If you want to feel like a true downtown resident without paying downtown costs, there are plenty of affordable housing options north of campus. The Victorian, located at 225 W. Burnside, is a very thrifty choice and about 15 minutes of walking time from campus. A one-bedroom boasting 480 square feet is $600 per month, and there is laundry and smoking in the building. The parking sucks, it’s right off of a very noisy street and there are no pets allowed, but you won’t find a cheaper apartment between Burnside and N.W. 23rd, arguably the hippest and most bustling area in all of Portland. The Victorian does have income restrictions, though the application approval time is much shorter than most affordable housing units.

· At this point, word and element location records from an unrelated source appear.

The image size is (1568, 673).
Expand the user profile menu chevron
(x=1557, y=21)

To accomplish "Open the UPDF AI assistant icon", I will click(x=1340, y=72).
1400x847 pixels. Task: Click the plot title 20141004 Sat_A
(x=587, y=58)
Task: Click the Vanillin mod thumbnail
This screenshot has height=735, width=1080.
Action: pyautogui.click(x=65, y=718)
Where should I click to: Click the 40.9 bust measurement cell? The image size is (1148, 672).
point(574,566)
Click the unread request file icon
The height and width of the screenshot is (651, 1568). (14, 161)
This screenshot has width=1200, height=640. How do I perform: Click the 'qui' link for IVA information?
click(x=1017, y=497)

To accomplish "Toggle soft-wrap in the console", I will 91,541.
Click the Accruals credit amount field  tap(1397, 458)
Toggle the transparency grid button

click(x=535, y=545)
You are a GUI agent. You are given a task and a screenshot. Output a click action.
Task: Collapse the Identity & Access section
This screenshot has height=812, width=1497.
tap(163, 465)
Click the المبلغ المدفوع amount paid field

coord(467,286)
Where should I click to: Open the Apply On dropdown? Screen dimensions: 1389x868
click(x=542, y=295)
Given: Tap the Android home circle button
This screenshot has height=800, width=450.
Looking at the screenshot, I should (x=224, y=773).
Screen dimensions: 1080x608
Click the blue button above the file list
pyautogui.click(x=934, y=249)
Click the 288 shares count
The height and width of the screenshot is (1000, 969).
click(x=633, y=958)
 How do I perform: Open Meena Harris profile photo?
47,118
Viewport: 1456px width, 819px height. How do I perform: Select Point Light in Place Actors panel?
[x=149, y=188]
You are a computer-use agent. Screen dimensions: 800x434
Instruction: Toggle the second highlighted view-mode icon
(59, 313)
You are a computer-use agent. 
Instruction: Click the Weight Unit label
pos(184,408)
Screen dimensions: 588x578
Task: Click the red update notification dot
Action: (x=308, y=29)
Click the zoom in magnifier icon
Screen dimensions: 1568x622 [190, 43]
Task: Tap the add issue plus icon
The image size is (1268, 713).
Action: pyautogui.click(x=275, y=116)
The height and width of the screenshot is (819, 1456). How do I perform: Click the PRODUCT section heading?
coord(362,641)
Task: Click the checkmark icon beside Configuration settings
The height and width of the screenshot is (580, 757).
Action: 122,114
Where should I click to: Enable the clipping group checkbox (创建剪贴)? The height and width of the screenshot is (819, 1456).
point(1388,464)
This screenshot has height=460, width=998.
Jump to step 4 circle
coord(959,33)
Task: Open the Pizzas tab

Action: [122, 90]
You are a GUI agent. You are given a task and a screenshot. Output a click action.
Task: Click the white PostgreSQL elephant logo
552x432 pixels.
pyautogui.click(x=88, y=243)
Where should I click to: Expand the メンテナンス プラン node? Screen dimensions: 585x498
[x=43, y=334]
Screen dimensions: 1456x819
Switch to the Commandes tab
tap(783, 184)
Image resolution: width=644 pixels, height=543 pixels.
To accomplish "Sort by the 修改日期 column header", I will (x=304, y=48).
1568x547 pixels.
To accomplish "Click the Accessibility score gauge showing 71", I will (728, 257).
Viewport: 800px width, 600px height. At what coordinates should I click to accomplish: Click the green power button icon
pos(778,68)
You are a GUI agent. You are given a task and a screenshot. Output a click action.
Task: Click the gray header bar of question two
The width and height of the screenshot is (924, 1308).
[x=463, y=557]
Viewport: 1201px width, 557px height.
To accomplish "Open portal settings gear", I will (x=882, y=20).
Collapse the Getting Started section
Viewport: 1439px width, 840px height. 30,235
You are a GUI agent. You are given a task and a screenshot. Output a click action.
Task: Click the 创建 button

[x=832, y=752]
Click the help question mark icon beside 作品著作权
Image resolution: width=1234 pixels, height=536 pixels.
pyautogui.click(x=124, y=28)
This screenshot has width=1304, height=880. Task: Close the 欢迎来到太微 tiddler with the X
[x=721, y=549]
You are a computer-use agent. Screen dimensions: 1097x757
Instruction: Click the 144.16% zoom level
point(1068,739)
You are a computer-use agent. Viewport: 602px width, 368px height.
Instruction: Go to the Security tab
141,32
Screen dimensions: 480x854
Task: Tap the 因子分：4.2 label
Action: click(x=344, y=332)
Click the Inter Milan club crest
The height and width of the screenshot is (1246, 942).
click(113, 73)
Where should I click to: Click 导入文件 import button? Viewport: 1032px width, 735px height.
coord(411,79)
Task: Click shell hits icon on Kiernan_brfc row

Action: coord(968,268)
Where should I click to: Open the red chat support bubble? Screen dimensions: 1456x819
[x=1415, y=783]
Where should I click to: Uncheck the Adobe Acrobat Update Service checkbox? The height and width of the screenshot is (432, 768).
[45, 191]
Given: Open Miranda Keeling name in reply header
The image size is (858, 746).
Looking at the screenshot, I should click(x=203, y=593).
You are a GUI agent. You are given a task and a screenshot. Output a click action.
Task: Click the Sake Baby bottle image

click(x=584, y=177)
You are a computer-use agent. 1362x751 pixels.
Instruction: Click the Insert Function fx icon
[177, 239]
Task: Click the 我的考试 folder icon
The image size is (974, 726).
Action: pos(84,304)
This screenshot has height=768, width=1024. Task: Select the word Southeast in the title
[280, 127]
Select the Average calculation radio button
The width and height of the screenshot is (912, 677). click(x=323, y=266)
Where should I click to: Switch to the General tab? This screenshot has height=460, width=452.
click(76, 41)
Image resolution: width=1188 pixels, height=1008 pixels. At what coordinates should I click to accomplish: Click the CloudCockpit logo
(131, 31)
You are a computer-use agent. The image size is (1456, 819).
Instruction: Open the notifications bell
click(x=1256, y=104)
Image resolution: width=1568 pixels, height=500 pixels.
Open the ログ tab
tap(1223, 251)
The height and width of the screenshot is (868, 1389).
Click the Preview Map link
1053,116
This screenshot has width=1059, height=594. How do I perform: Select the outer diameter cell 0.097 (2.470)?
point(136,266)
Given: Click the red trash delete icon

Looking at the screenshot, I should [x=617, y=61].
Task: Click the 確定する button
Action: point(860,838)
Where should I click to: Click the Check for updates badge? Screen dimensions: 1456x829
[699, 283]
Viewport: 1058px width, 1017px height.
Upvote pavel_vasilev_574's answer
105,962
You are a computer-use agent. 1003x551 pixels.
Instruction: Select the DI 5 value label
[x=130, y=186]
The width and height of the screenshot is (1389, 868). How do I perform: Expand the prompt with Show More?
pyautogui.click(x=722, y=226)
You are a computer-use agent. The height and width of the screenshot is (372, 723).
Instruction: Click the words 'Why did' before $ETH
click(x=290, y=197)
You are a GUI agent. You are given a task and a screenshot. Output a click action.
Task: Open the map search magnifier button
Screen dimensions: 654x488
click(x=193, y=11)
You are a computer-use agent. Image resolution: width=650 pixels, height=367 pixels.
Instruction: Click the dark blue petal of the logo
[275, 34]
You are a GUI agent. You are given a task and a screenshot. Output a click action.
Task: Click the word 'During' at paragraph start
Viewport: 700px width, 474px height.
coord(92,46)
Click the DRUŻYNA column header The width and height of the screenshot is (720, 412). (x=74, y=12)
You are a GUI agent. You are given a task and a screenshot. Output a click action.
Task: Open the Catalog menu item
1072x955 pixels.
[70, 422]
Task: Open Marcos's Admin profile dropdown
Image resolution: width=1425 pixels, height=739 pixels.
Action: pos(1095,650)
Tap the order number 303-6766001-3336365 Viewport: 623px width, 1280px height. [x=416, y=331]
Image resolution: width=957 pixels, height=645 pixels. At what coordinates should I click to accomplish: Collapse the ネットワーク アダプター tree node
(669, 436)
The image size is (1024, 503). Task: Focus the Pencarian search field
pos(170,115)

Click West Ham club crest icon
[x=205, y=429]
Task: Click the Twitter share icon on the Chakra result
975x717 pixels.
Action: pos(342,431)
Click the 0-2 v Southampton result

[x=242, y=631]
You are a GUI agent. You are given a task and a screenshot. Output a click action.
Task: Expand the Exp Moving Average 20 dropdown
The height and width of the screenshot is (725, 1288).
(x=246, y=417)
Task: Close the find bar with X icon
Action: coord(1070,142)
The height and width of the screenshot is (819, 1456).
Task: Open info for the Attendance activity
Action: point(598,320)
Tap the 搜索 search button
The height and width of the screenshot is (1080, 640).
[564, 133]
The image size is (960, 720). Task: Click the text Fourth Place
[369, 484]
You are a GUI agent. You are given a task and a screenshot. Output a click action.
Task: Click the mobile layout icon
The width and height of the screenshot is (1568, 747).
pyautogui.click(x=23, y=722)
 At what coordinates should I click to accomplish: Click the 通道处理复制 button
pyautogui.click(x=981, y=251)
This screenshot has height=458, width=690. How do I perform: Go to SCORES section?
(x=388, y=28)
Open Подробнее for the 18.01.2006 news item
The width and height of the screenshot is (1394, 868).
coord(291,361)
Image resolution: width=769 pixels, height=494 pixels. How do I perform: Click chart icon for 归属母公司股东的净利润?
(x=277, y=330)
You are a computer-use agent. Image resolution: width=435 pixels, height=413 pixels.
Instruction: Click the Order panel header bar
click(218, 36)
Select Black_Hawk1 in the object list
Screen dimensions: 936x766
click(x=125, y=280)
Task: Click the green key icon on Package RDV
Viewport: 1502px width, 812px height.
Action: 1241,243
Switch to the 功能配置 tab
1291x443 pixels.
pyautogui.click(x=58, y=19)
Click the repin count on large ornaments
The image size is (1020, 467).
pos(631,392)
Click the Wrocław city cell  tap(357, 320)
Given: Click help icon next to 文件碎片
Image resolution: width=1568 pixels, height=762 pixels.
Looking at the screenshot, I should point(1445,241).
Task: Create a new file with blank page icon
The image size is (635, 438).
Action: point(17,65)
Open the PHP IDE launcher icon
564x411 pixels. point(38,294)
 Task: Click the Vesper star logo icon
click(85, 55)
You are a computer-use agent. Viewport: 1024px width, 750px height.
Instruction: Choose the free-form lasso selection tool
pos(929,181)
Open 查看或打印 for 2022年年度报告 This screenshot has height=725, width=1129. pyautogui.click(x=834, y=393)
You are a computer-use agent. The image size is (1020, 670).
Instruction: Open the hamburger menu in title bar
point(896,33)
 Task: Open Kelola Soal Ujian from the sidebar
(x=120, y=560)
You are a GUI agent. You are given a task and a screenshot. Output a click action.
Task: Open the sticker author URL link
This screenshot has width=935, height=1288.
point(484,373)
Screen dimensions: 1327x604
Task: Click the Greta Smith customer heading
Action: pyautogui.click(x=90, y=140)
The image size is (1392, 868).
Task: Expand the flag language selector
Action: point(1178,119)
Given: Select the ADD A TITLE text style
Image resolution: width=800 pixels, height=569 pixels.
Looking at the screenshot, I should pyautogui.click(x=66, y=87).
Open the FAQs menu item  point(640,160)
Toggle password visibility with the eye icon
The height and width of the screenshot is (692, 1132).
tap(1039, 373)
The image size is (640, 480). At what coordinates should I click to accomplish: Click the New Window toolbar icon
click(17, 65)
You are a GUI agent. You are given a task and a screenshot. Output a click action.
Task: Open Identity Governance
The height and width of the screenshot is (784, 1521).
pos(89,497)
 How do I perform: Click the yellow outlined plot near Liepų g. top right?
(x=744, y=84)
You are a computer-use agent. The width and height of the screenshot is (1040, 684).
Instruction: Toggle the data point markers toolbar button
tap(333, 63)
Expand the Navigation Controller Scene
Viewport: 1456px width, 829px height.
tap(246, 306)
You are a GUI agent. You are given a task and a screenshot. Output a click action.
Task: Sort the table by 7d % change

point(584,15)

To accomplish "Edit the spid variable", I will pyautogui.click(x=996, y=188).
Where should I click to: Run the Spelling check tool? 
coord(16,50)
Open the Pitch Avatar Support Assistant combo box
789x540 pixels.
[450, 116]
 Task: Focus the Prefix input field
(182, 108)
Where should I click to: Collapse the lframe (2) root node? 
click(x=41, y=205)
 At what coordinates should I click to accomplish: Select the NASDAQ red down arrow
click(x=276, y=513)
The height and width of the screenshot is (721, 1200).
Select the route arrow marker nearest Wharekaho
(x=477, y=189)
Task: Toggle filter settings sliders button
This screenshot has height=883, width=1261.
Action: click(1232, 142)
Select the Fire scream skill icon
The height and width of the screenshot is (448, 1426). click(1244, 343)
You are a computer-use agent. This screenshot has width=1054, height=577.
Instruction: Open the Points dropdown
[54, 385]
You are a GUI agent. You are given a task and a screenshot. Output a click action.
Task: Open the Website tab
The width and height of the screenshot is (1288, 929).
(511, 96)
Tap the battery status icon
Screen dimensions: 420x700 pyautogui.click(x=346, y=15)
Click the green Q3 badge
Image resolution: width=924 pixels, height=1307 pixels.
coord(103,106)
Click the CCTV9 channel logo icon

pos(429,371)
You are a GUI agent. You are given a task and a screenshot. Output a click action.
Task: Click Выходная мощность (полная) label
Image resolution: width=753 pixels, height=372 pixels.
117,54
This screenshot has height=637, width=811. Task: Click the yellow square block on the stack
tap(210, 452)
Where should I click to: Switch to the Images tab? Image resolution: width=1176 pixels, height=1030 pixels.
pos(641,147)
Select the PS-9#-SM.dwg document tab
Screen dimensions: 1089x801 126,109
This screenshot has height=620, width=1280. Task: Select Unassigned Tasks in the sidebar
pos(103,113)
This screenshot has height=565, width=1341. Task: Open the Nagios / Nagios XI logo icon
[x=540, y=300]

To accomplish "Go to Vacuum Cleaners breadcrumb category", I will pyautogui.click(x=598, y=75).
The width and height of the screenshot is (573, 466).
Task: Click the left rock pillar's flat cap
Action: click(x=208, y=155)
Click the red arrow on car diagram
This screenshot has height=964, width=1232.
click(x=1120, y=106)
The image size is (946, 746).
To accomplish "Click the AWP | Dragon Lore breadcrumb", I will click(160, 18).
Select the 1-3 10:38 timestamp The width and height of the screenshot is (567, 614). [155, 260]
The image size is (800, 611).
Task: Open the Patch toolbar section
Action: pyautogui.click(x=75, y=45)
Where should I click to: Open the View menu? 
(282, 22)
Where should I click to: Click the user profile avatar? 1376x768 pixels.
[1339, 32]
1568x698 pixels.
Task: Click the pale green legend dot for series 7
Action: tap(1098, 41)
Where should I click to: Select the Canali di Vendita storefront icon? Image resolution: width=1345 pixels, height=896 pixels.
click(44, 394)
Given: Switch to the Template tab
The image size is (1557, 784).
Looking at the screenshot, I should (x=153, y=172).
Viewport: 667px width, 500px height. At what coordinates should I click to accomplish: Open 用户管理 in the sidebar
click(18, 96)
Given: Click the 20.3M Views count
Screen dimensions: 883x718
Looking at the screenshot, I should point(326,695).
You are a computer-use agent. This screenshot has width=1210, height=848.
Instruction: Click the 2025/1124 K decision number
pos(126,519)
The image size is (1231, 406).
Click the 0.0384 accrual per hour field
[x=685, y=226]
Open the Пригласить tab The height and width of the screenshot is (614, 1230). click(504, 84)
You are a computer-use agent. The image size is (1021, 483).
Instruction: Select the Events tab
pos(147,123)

A bit farther north is Lovejoy Station, located at 1040 N.W. 10th Ave. Single bedrooms here are between 550 square feet for $680 per month and 730 square feet for $800 per month. Again, there are low-income restrictions here, so be sure you earn less than $23,750 per year before applying. In exchange for your light annual earnings, you’ll get a dishwasher, ceiling fan, a place to park your bike, access to laundry facilities and a gym, and possibly a patio. A walk to campus includes a trip across Burnside and takes a minimum of 20 minutes, so living here requires good time management skills. It also requires being patient: this place has notoriously bad management.

Beyond Downtown

There are literally hundreds of affordable housing options strewn across our fair city, and detailing them all would take up more pages than this guide has available. Your best bet is to contact a management group like the Housing Authority of Portland, who controls most of the affordable housing units in town. The group hosts an online resource, www.housingconnection.org, which shows their property portfolio and income restriction data. Just select a neighborhood, a price range and how much space you want, and before you know it, you’ll be living cheap and easy in the City of Roses, ready to go to class and have a place to get hammered … er, study… afterwards.